┌─ Textauszug

Die integrative Ehrfurcht vor dem Leben, das Bewusstsein von der universalen Einheit verschiedenster Seinsweisen und eine von allen Fesseln befreite kosmische Spiritualität erfordern unsere höchsten Möglichkeiten – Wissenschaft und Weisheitssuche an vorderster Stelle inbegriffen. Das dafür Notwendige ist bei Weitem nicht erkannt. Zu sehr sind die größten Teile der alten Wissenschaft verstrickt in die Mächte des Gegenwärtigen und ordnen sich diesen als Dienstleister unter. Das betrifft Forschung, Lehre und Ausbildung in vergleichbarem Maße.
Der Aufbruch zu einer kosmisch genannten Wissenschaft will nicht die im Detail und in der Summe teilweise außerordentlichen Leistungen der Geistesgeschichte klein reden oder gar negieren. Was im Übrigen auch gar nicht möglich wäre; durchziehen doch diese zu Weltbildern geformten Erkenntnisse und Anwendungsweisen nicht nur unser Denken, sondern auch das Empfinden und Handeln. Aber es wird wesentlich sein, das essentielle Wissen zu integrieren und damit das Fenster zu neuen Bewusstseinsdimensionen zu öffnen. Die abendländischen, östlichen und südlichen Weisheits- und Erkenntnisschulen sind integrationsfähig, wenn wir lernen, sie als Variationen des einen Ursprungsgeistes zu verstehen.

└─
┌─ Gespeicherte Daten

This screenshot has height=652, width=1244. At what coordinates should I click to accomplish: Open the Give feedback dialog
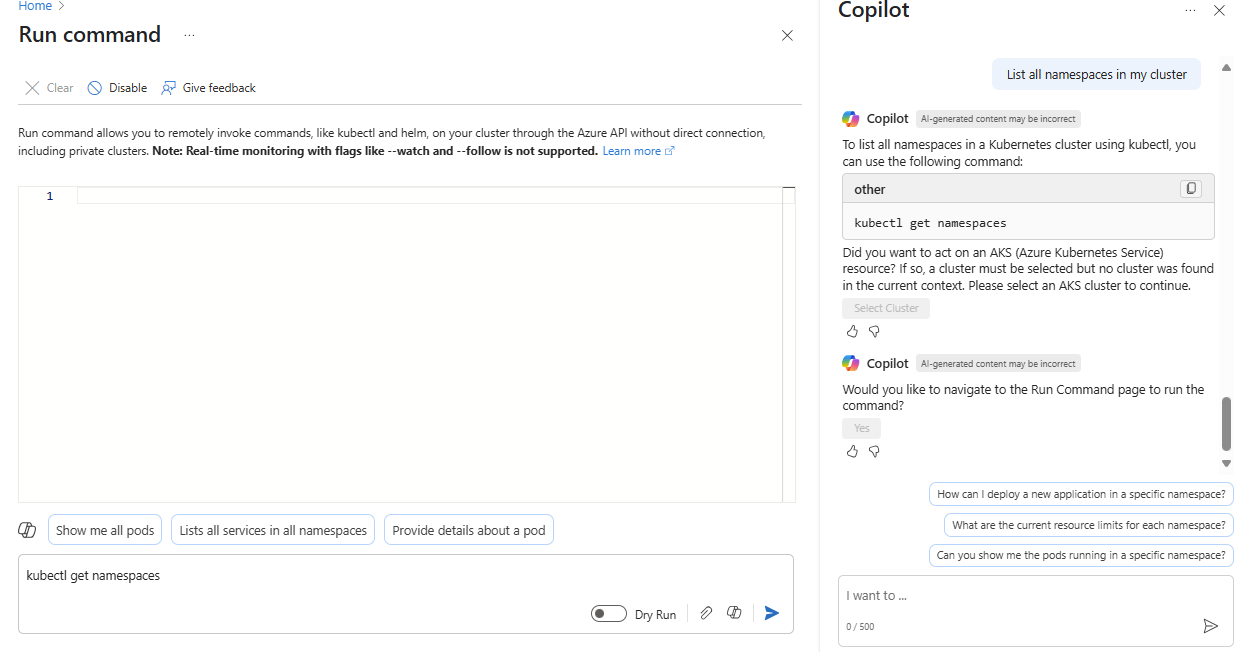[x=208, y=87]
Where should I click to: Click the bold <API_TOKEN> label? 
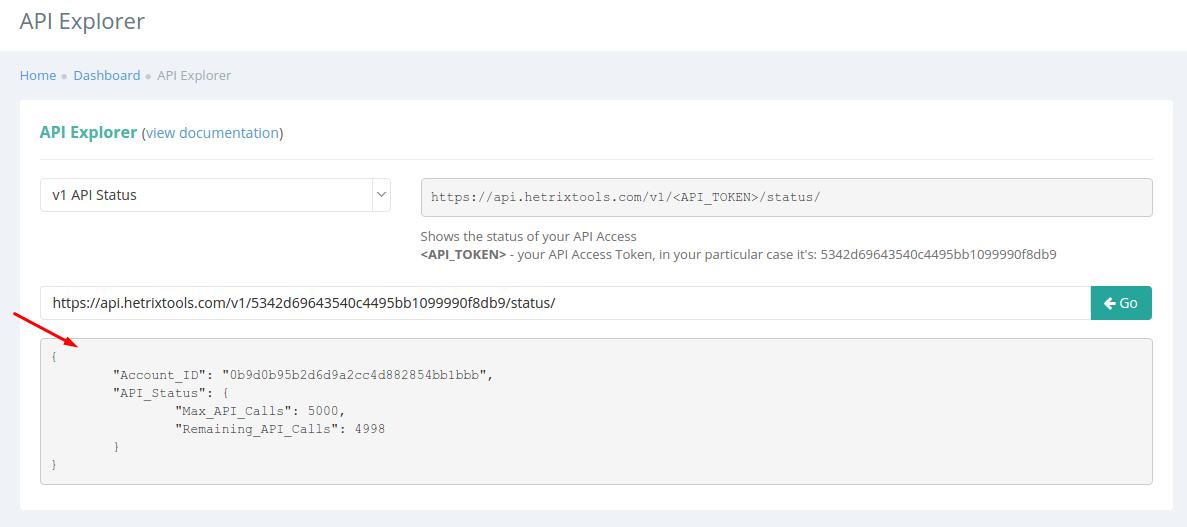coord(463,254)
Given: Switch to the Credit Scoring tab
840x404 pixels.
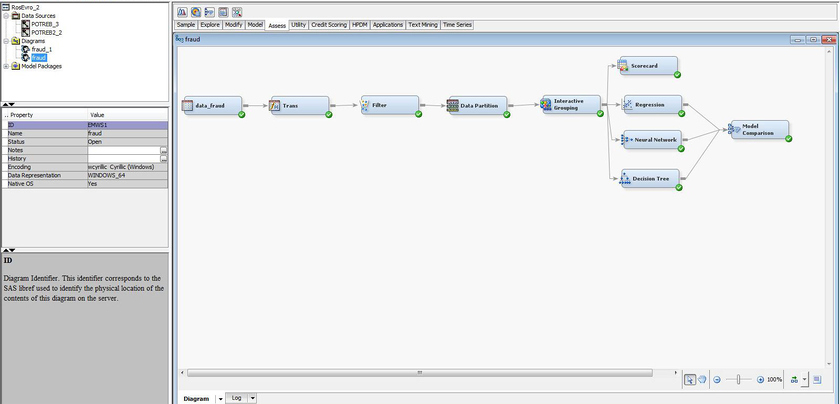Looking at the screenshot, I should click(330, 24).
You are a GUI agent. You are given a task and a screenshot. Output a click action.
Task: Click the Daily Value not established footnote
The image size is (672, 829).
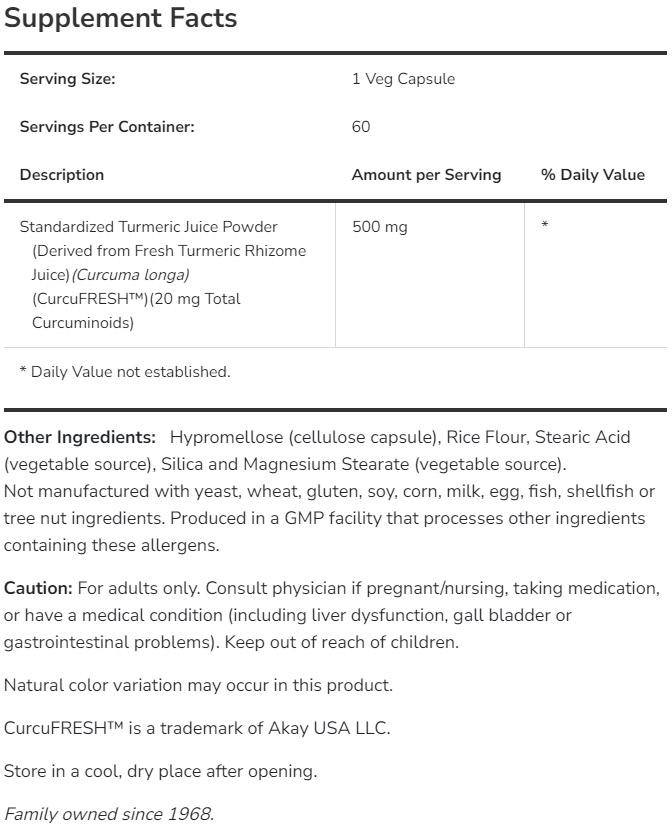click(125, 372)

└─

Zu erledigen:
A: Schreib aus den Datensätzen die Zeilen unverändert ab, beginnend mit der Zeile mit „You are a GUI“ und weiter bis zum Ende der Datensätze. Die Bilder lässt du in deiner Antwort weg.
B: Führ den Text über eine kosmische Wissenschaft und Spiritualität nach seinem letzten Satz weiter.

Deine Antworten:
A:
You are a GUI agent. You are given a task and a screenshot. Output a click action.
Task: Click the Daily Value not established footnote
The image size is (672, 829).
click(125, 372)

B:
Eine kosmische Wissenschaft sucht, über Formen, Erscheinungen und Besonderheiten hinausgehend, nach dem Ursprung, dem Wesen und Ziel des Lebens, des Werdens und Wandels. Sie sieht dabei, dass der Prozess des Werdens und der Entwicklung nicht nur auf evolutionärer Entfaltung beruht, sondern etwas Wesentliches voranging und kontinuierlich hinzutritt: Schöpfungs- und Lebensenergie. Physikalische, chemische und biochemische Kraftfelder korrespondieren mit denen des Geistes und des Lebens; und diese Korrespondenz erst führt zu Sein und Entwicklung.
Taucht die Frage nach dem Ursprung und dem Wesen der Lebensenergie auf, erweisen sich Wissenschaft und Erkenntnisstreben immer auch als Gottsuche. Hier liegen die Übergänge zwischen Spiritualität und Wissenschaft und zeigen sich beide nicht als gegensätzlich, sondern zusammengehörig. Der Wissenschaft bleibt die Essenz von Wahrheit und Weisheit ohne Zugang zum Göttlichen verborgen; und eine Spiritualität, die ohne die Geisteskraft von Denken, Logik, Analyse und wissenschaftlicher Methodik auszukommen glaubt, wird Täuschungen und Projektionen erliegen.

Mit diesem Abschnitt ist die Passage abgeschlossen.